Pacifica supports hardware wallet signing via Ed25519 off-chain message signing. After constructing the compact JSON message bytes (step 4 above), prepend the Solana off-chain message header (\xffsolana offchain followed by version and length information) before signing. In the request body, pass the signature as an object rather than a plain string:
{
  "account": "6ETnufiec2CxVWTS4u5Wiq33Zh5Y3Qm6Pkdpi375fuxP",
  "signature": {
    "type": "hardware",
    "value": "2V4Y7Mpk..."
  },
  "timestamp": 1748970123456
}
See the Python SDK hardware wallet example for the full header construction.

Signing Error Reference

When a POST request carries an invalid signature, the server returns HTTP 400 with one of the following messages:
The signature field could not be parsed or validated:
  • Not valid Base58 encoding
  • Decoded bytes do not form a valid Ed25519 signature
  • Malformed signature data
The signed message itself is structurally invalid or has expired:
  • timestamp + expiry_window < current_server_time (message expired)
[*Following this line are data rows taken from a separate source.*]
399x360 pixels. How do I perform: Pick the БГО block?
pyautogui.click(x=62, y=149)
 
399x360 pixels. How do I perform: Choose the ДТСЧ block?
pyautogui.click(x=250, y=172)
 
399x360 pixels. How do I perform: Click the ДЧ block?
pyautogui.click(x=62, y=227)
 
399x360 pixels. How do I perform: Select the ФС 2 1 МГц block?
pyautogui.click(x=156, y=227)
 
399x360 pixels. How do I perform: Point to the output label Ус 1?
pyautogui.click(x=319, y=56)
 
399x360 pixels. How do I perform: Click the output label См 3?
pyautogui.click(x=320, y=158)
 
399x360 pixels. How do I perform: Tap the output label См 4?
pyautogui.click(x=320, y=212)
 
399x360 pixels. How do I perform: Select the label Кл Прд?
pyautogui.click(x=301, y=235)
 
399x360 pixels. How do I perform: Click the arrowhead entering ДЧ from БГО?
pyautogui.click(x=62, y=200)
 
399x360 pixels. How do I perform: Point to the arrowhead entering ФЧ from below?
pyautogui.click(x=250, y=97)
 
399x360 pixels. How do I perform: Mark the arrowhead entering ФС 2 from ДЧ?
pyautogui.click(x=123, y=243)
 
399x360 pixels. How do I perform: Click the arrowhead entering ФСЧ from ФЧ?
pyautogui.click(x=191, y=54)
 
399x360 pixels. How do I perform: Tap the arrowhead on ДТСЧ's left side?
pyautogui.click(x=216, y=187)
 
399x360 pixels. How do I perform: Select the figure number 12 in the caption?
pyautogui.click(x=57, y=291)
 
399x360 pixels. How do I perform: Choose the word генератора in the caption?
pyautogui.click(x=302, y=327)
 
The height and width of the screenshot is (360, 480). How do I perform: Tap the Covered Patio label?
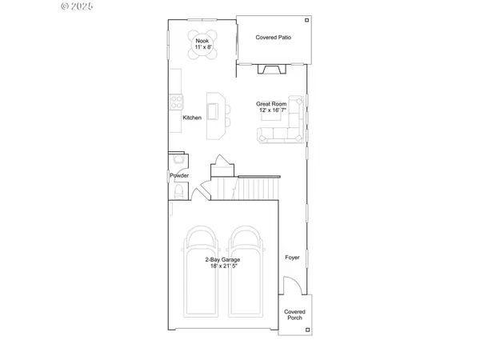[273, 37]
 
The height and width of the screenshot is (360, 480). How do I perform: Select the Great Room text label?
[272, 104]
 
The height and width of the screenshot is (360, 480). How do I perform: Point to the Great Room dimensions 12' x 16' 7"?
[272, 111]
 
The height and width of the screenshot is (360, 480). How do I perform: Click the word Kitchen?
[192, 118]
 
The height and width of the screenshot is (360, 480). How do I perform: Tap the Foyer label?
[293, 258]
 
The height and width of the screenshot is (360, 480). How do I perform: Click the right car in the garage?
[245, 272]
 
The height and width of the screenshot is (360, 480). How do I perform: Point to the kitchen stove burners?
[175, 101]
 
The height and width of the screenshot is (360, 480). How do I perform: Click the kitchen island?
[214, 117]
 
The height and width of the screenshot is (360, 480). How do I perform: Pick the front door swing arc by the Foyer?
[294, 285]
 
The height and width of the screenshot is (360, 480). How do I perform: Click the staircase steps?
[240, 189]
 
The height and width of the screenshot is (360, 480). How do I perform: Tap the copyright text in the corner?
[78, 6]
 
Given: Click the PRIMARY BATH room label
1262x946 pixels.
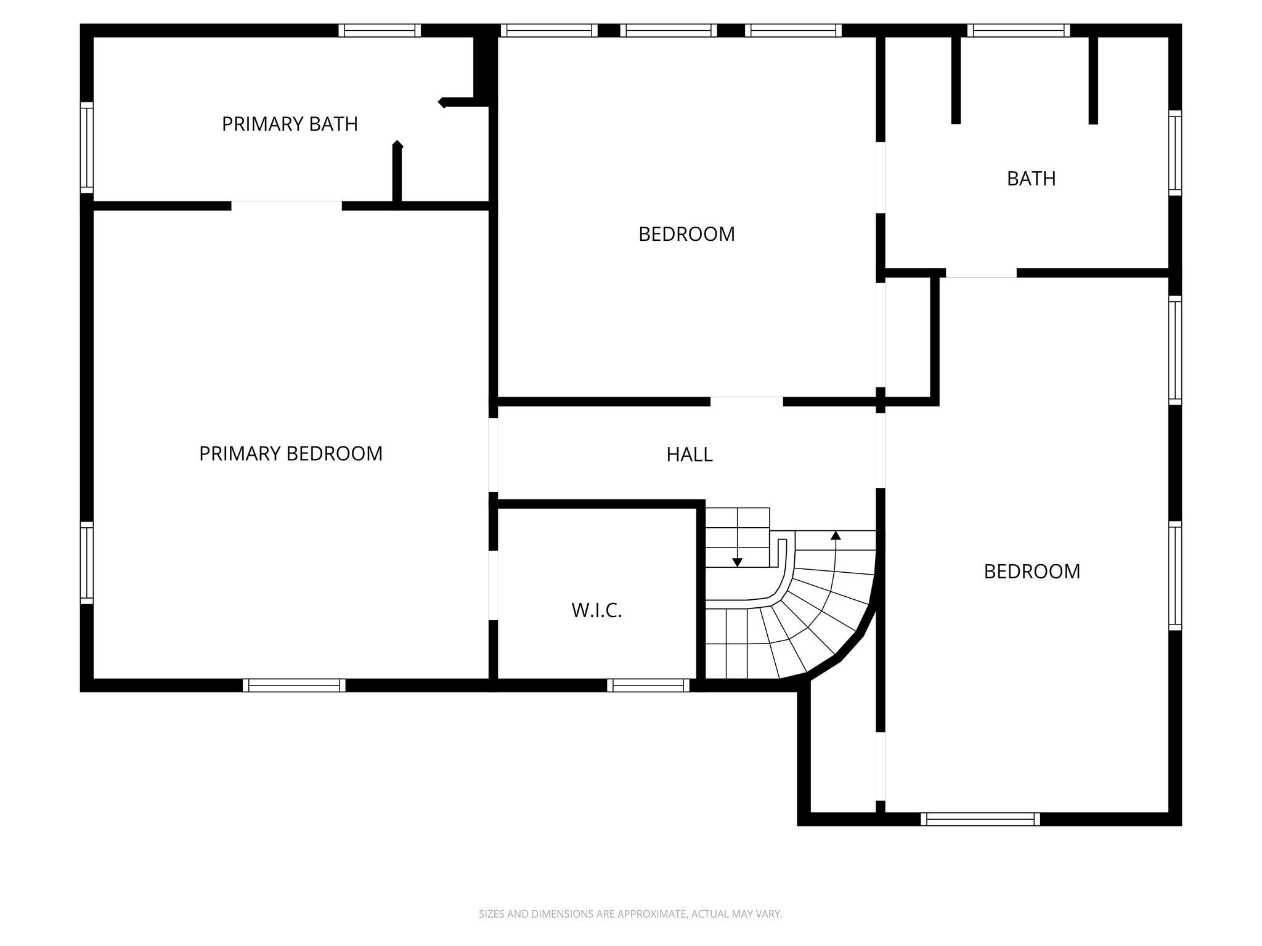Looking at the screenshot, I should (x=290, y=124).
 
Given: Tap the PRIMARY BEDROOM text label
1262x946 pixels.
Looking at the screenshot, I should (x=291, y=454).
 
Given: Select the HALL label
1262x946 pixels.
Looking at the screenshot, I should (x=690, y=455).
  • Payload cannot be serialised to JSON
  • Message structure is malformed
The account field does not represent a valid Ed25519 public key:
  • Address does not decode to a valid 32-byte public key
  • Public key bytes are malformed
The signature is structurally valid but does not match the reconstructed message:
  • Signature was produced by a different private key
  • Wrong operation type or payload was used during signing
  • Message content was modified between signing and submission
Signing errors can be ambiguous to debug. Following the step-by-step implementation above precisely — or using the Python SDK — avoids the vast majority of signing issues.